**Directions**
Once every line in the data below has been checked for "This", give the number of lines that hold it, and only that.

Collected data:
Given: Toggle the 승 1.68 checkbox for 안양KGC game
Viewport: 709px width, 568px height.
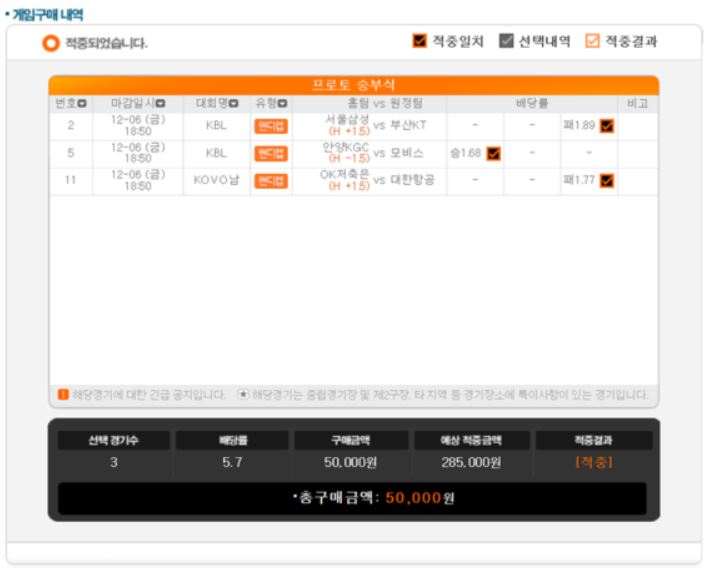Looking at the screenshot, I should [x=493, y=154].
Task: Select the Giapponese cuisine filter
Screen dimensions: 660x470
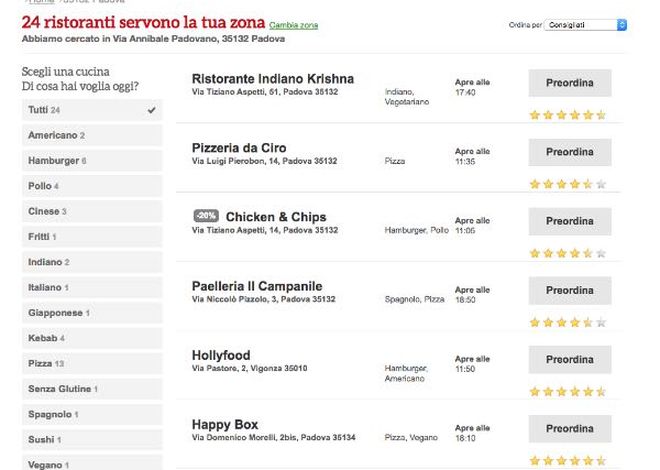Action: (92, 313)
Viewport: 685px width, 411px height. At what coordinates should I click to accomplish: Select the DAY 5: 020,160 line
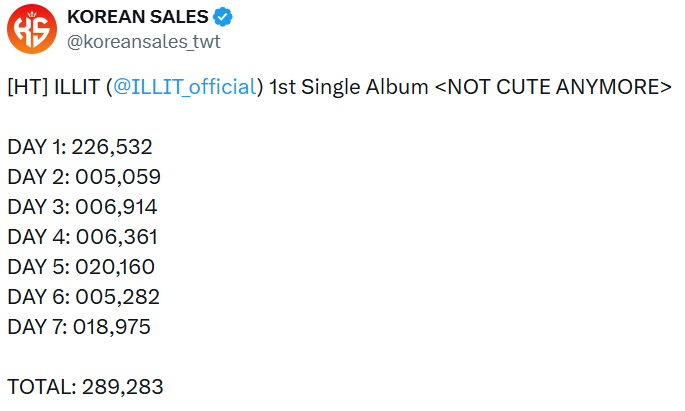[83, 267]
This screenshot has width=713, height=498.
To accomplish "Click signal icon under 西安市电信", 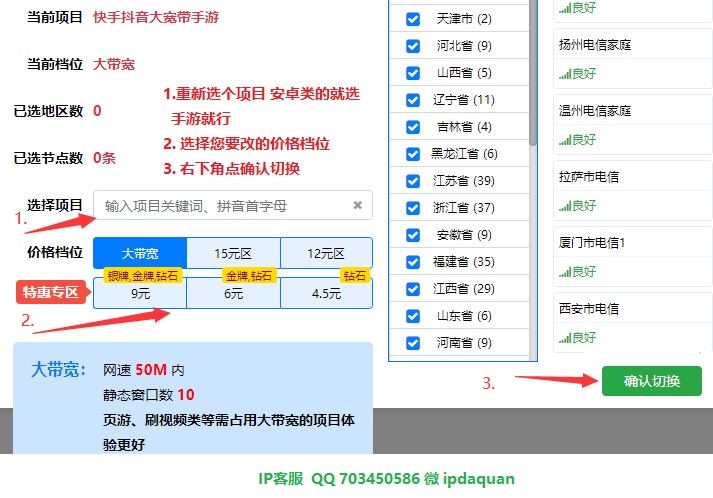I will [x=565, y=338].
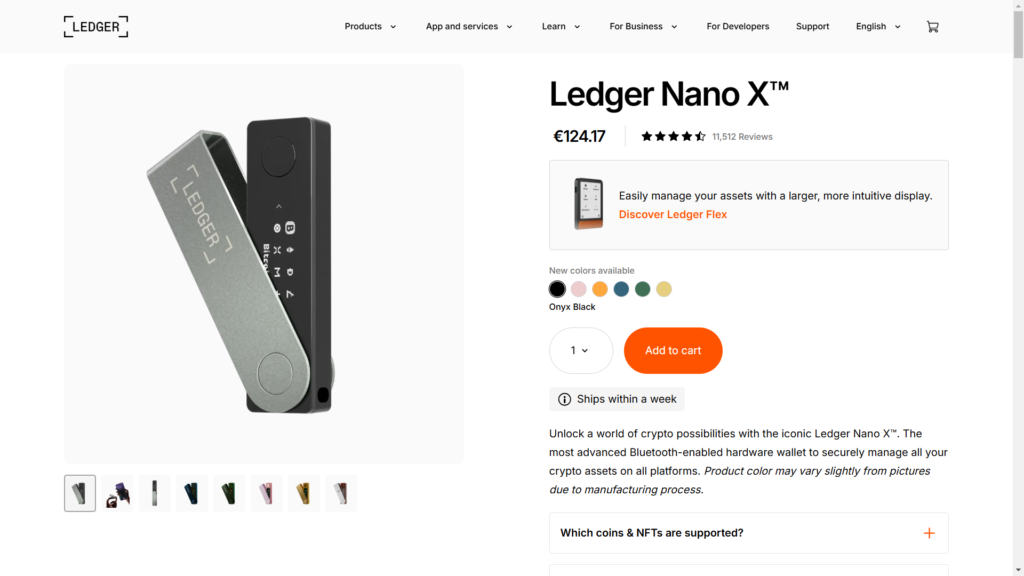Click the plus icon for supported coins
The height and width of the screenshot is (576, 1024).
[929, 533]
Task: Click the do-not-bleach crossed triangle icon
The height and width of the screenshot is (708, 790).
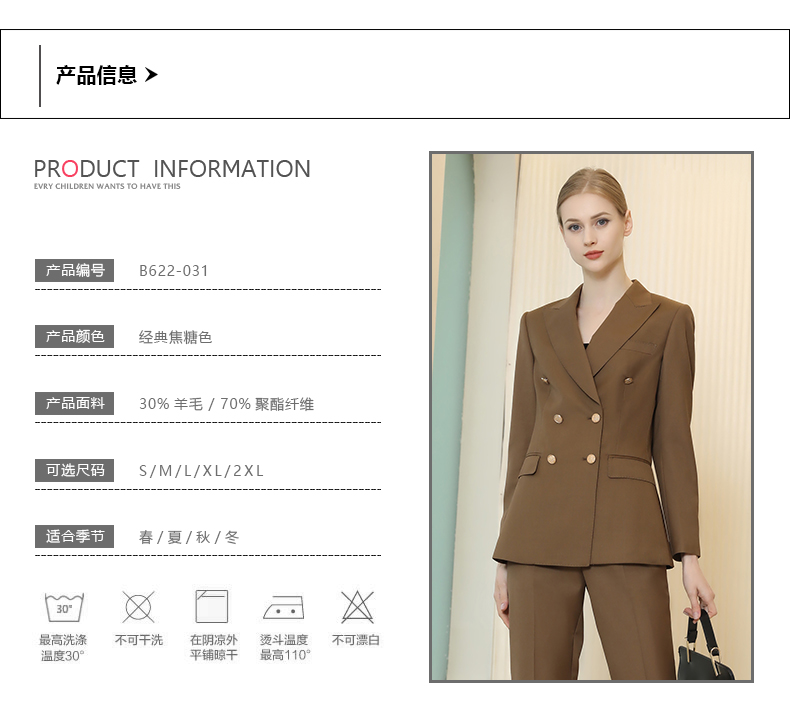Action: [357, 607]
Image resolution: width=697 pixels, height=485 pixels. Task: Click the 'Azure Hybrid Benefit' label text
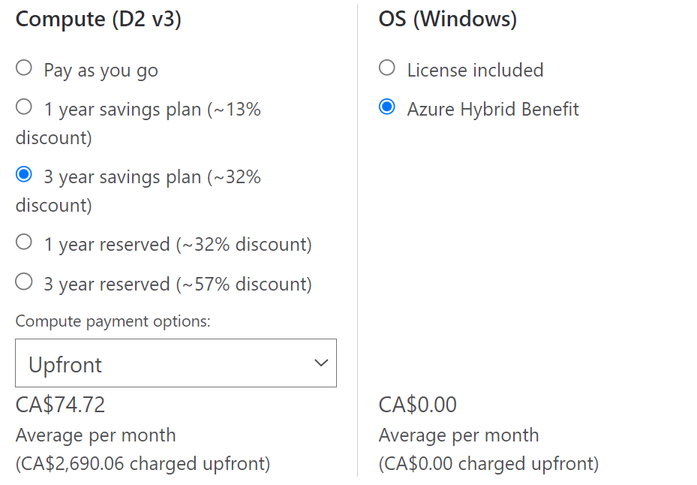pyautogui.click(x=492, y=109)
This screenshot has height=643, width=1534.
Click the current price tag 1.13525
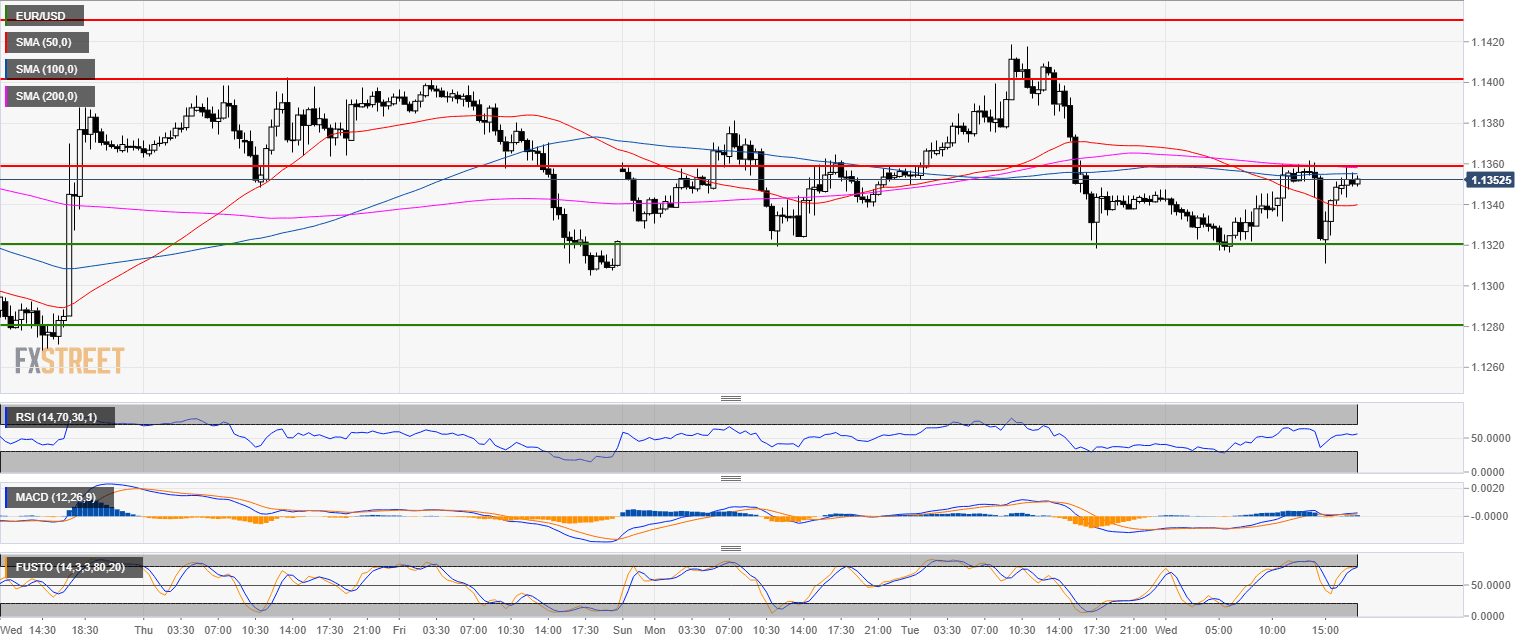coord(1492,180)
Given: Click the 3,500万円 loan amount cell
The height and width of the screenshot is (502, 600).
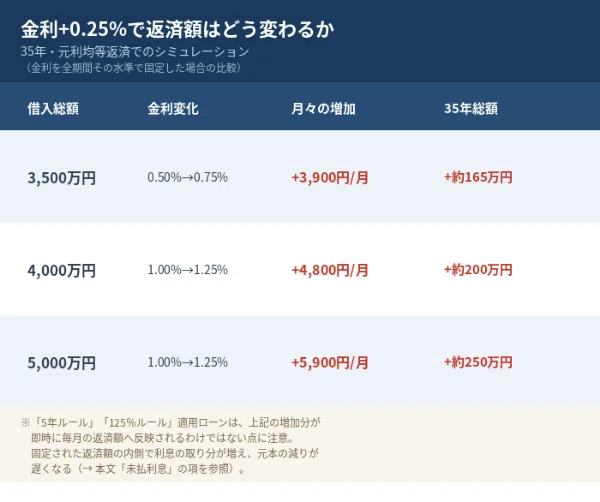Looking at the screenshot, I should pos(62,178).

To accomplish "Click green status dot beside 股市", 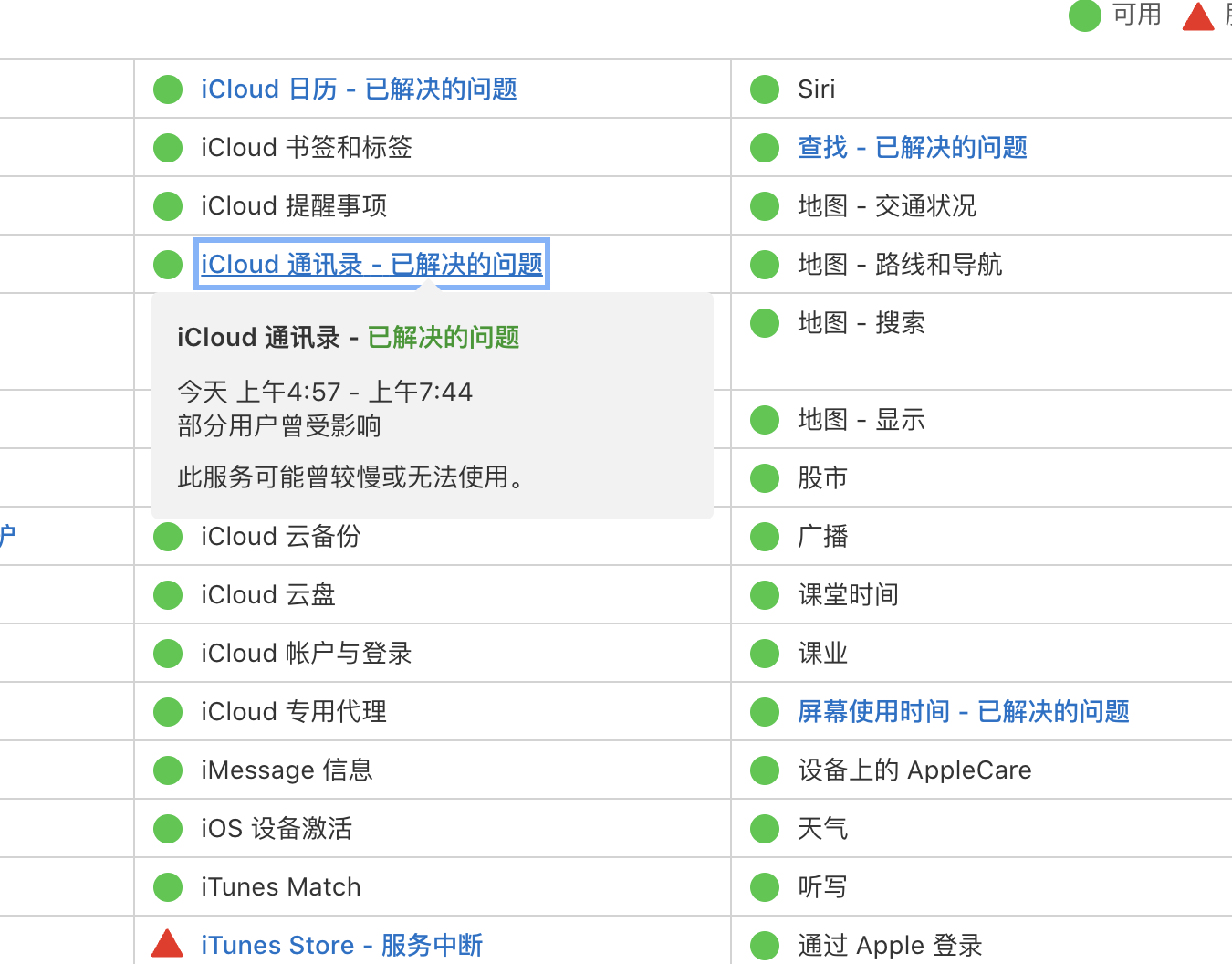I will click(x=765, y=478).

**Answer box**
2